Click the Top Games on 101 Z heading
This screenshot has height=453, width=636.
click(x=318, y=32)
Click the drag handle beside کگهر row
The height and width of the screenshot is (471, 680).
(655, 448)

Instructions for the task ::
Would you reproduce all the entries exactly?

Answer to the exercise ::
Click the Top Games on 101 Z heading
This screenshot has height=453, width=636.
click(x=318, y=32)
Click the drag handle beside کگهر row
The height and width of the screenshot is (471, 680).
(655, 448)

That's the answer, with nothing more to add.